Ai malati di SM positivi alla CCSVI consiglierebbe di fare l’intervento di angioplastica oppure è meglio aspettare la fine degli studi in corso?
“Su questo punto bisogna fare chiarezza. Non esiste ad oggi nessun Centro Italiano o Estero dove sia possibile sottoporsi ad angioplastica venosa per la CCSVI, in cui il paziente non firmi il consenso informato. Con tale consenso il paziente è cosciente che l’intervento viene eseguito solo per cercare di migliorare una funzione venosa alterata e non per altro. Finché la Scienza secondo i suoi canoni non dimostra cose diverse, l’angioplastica non può essere considerata, richiesta e/o proposta come terapia della SM, anche se sono stati pubblicati studi scientifici di singoli centri, che dimostrano non solo la sicurezza dell’angioplastica, ma anche un miglioramento della qualità di vita, nella maggioranza dei pazienti che sono stati sottoposti all’intervento.
La Regione Veneto alla fine di aprile di questo anno, ha inviato una nota a tutte le strutture sanitarie del Veneto, chiarendo in modo netto che “l’angioplastica non può essere proposta per migliorare la sintomatologia della SM” e quindi come sua terapia.
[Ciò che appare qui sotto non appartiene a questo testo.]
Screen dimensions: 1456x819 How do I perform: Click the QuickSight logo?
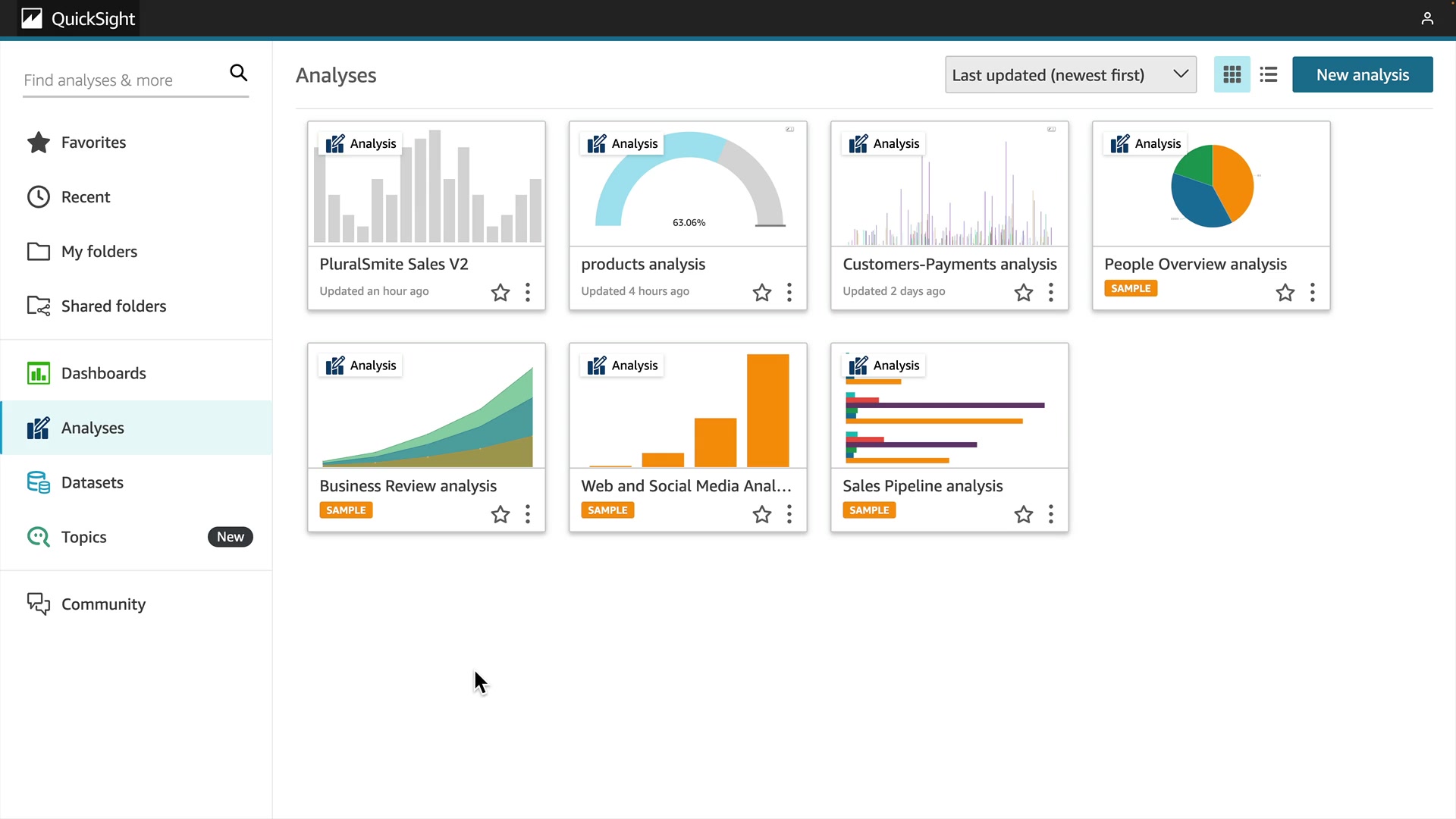click(x=78, y=18)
Ovvero che “eventuali procedure di correzione della patologia venosa a scopo terapeutico, in pazienti con SM, siano effettuate solo ed esclusivamente nell’ambito di studi clinici controllati e randomizzati; pertanto l’intervento di correzione vascolare non può essere indicato nei pazienti affetti da tale patologia a scopo terapeutico al di fuori di studi clinici appositamente autorizzati”. Nella stessa nota si precisa inoltre che nelle prestazioni previste dal nostro SSN, “è già presente un codice procedura relativa all’angioplastica, che consente di intervenire in caso di malformazioni dell’apparato vascolare artero-venoso giudicate dal medico rilevanti, per le quali è possibile proporre l’intervento”.
Cercare di reintegrare una funzione venosa alterata attraverso un’angioplastica, nei pazienti in cui si riscontrano anomalie venose suscettibili di tale intervento, deve essere possibile in qualsiasi ospedale pubblico che abbia le competenze e le esperienze necessarie e non solo possibile, come attualmente in gran parte succede, in strutture private e molto spesso straniere. E’ un percorso assistenziale e istituzionale che caratterizza Padova e il Veneto. Gli studi di correlazione sono altra cosa, che spero procedano speditamente e arrivino a conclusioni finalmente chiare. Qualunque esse siano. E’ un dovere della comunità scientifica. E’ un diritto dei pazienti e di tutti i cittadini.”